I [...] want to count how many of the words already exist in a specific column

Your query does not do that if there can be duplicates in the input, and the misplaced DISTINCT keyword in the query suggests as much.

When passing ('name1', 'name1', 'name1'), with 'name1' in the table, the correct answer is: 3. But your query says 1.

The DISTINCT keyword makes sure of it, but it's a complete waste. The IN construct folds duplicates in the input implicitly, and there are no duplicates in your unique column. IN is the wrong tool to answer your question to begin with. One of these queries would do that:

SELECT count(*)
FROM   unnest(ARRAY['name1', 'name1', 'name1']) name
JOIN   account USING (name);

SELECT count(*)
FROM   unnest(ARRAY['name1', 'name1', 'name1']) i(name)
WHERE  EXISTS (SELECT FROM account a WHERE a.name = i.name);

The first one counts duplicates in the table (multiplied with duplicates on the same name in the input), the second one does not. Since there are no duplicates in the table, both do the same.

Adapted question

Let's assume you meant to ask:

How many of the words in my table are listed in the input (at least once)?

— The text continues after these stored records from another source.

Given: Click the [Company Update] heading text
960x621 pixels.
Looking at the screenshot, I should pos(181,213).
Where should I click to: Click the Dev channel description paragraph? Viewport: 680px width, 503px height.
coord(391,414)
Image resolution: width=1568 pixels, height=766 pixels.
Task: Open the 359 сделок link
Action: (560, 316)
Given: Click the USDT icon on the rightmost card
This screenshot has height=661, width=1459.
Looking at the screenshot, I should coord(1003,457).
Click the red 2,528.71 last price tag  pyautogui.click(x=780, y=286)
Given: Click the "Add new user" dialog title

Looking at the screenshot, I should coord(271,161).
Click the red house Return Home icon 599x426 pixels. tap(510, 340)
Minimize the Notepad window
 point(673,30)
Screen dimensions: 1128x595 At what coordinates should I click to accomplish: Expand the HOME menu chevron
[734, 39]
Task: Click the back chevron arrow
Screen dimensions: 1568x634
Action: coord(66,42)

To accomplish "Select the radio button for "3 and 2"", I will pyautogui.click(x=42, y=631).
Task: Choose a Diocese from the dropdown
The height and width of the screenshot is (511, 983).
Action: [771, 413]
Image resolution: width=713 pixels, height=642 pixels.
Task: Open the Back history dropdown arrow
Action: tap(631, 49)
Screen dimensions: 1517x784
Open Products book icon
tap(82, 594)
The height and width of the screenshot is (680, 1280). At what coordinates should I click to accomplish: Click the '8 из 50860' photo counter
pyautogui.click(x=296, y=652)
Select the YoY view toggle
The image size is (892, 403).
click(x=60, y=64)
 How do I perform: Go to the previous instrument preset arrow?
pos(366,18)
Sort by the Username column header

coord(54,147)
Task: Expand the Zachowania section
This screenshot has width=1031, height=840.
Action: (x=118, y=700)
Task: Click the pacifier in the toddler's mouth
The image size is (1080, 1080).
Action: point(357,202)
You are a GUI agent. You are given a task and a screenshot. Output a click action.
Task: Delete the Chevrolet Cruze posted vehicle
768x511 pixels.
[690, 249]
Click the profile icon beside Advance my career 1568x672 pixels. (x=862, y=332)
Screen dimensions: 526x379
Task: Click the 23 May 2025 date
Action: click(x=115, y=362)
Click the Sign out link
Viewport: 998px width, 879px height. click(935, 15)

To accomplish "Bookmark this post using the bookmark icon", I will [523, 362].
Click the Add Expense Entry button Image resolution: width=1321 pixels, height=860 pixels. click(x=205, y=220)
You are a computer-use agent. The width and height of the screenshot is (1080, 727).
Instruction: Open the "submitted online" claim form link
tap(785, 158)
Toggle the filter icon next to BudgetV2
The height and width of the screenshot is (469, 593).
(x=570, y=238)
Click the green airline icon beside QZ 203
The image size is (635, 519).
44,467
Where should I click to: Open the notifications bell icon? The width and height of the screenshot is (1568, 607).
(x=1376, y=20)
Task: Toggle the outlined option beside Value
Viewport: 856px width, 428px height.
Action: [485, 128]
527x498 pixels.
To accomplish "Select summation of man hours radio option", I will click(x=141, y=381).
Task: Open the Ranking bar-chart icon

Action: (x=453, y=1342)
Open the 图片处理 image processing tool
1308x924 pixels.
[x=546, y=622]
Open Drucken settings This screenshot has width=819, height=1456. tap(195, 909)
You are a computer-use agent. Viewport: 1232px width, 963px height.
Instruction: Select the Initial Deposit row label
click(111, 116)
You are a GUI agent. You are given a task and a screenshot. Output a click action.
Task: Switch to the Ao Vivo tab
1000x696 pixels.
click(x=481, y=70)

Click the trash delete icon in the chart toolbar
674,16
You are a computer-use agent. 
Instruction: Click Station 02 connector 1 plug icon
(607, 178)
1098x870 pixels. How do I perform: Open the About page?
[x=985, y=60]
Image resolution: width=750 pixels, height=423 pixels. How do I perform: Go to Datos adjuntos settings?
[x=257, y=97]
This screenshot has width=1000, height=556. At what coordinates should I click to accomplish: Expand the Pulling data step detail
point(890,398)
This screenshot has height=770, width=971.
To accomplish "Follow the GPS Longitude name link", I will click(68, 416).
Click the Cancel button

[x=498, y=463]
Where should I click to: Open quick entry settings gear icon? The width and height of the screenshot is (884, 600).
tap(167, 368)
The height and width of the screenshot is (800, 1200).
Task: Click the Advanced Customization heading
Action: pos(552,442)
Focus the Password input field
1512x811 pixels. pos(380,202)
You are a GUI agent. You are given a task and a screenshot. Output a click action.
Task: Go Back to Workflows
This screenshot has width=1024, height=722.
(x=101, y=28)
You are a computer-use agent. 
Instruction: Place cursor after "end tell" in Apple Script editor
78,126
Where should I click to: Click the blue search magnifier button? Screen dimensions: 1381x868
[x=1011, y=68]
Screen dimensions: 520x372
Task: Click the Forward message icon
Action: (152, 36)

Now duplicates in the input don't matter (logically), and IN fits the job description. But we still don't need DISTINCT while the table column is unique (and rows are not multiplied by joins or similar).

Removing DISTINCT makes it faster already. Next, there is no need to involve the additional column id. Insignificant as though this may seem, it can force an index scan instead of an index only scan. count(name) is typically faster (and safer). But use count(*) instead. Faster, yet. And equivalent while id is the PK:

SELECT COUNT(*) FROM account WHERE name IN ('name1', 'name2', 'name3');

With modern Postgres that should be about the optimum for your case. You should see index-only scans on the unique index (if the table is vacuumed enough, read the manual), which is as fast as it gets, even with thousands of search terms. In particular do not rewrite with UNION or OR as has been suggested. That would get you a much more verbose and slower query.

Nor will it be faster to put the words in a (temporary) table first. That might be useful if you go on to do more with it, but not for this query alone.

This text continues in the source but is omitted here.